You have all heard of the famous negativity bias, which is the brain’s habit of looking for what’s wrong rather than what’s right. As you know, it’s a survival tool, and when something really is wrong, well what a great system.

The trouble is, of course, that if we go looking for what’s wrong, what’s not enough, what’s displeasing…oh my. We find it. SO MUCH WRONG.

And then sometimes we dwell on it.

Everyone has this negativity bias, or we wouldn’t have made it out of the Pliocene. It won’t respond to attempts at negotiation. It can’t be surgically removed. (Alas.) And it’s running almost all the time.

What’s more, it’s collecting evidence. It’s forever building a file of negative experiences, each piece of which it catalogs and places in the doom-and-gloom evidence room.

Such a big archive! We really don’t need more examples of what can go wrong.

What we need is counter-examples. A good way to collect them is to get less fascinated with what’s wrong and start getting more interested in what’s right. We can start building a file of positive reference experiences.

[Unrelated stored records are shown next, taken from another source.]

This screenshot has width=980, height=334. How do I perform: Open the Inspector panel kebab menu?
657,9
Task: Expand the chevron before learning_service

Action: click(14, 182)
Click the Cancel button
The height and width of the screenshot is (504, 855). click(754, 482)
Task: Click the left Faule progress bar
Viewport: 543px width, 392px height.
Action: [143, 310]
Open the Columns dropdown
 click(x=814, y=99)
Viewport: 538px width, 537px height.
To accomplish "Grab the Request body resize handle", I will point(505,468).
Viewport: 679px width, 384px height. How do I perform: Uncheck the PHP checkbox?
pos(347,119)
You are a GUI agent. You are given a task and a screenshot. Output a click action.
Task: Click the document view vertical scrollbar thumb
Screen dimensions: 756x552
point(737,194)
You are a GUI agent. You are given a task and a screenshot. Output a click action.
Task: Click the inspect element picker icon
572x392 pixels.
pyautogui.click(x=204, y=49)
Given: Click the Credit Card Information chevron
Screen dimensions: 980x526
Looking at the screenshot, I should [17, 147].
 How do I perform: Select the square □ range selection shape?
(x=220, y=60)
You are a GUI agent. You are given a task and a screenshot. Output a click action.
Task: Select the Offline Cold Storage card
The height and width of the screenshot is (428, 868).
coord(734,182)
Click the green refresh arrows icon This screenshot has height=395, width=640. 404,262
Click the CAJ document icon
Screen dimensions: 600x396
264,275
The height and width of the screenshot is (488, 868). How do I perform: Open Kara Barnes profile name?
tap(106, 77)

Start as small as you need to. Give the little wins your positive attention. Nurture them. As a client observed the other day, if the good things need to be really big to get our attention, they might never get the attention they need to get big.

And when we say self-care “express…”

You can do this in a minute a day! I make notes in my Bullet Journal opposite my weekly tasks. It’s a simple running list of good things, as they occur, or as they occur to me later.

Here’s an example: I ran into someone in the street who intimidates me. Instead of hiding someplace where I have no business, like the “coastal” gift shop, I acted normal. I smiled and engaged. And it was fine! I made it out alive, contrary to biased predictions.

This totally belongs on the positive reference experience list: “Did not run and hide! Had a brief and entirely pleasant convo. Could fully see myself doing that again.”

Negativity bias would have put that win on the fail list. Snatching defeat from the jaws of victory? It’s great at that. “Nope! You had a moment of fear, so…FAIL.”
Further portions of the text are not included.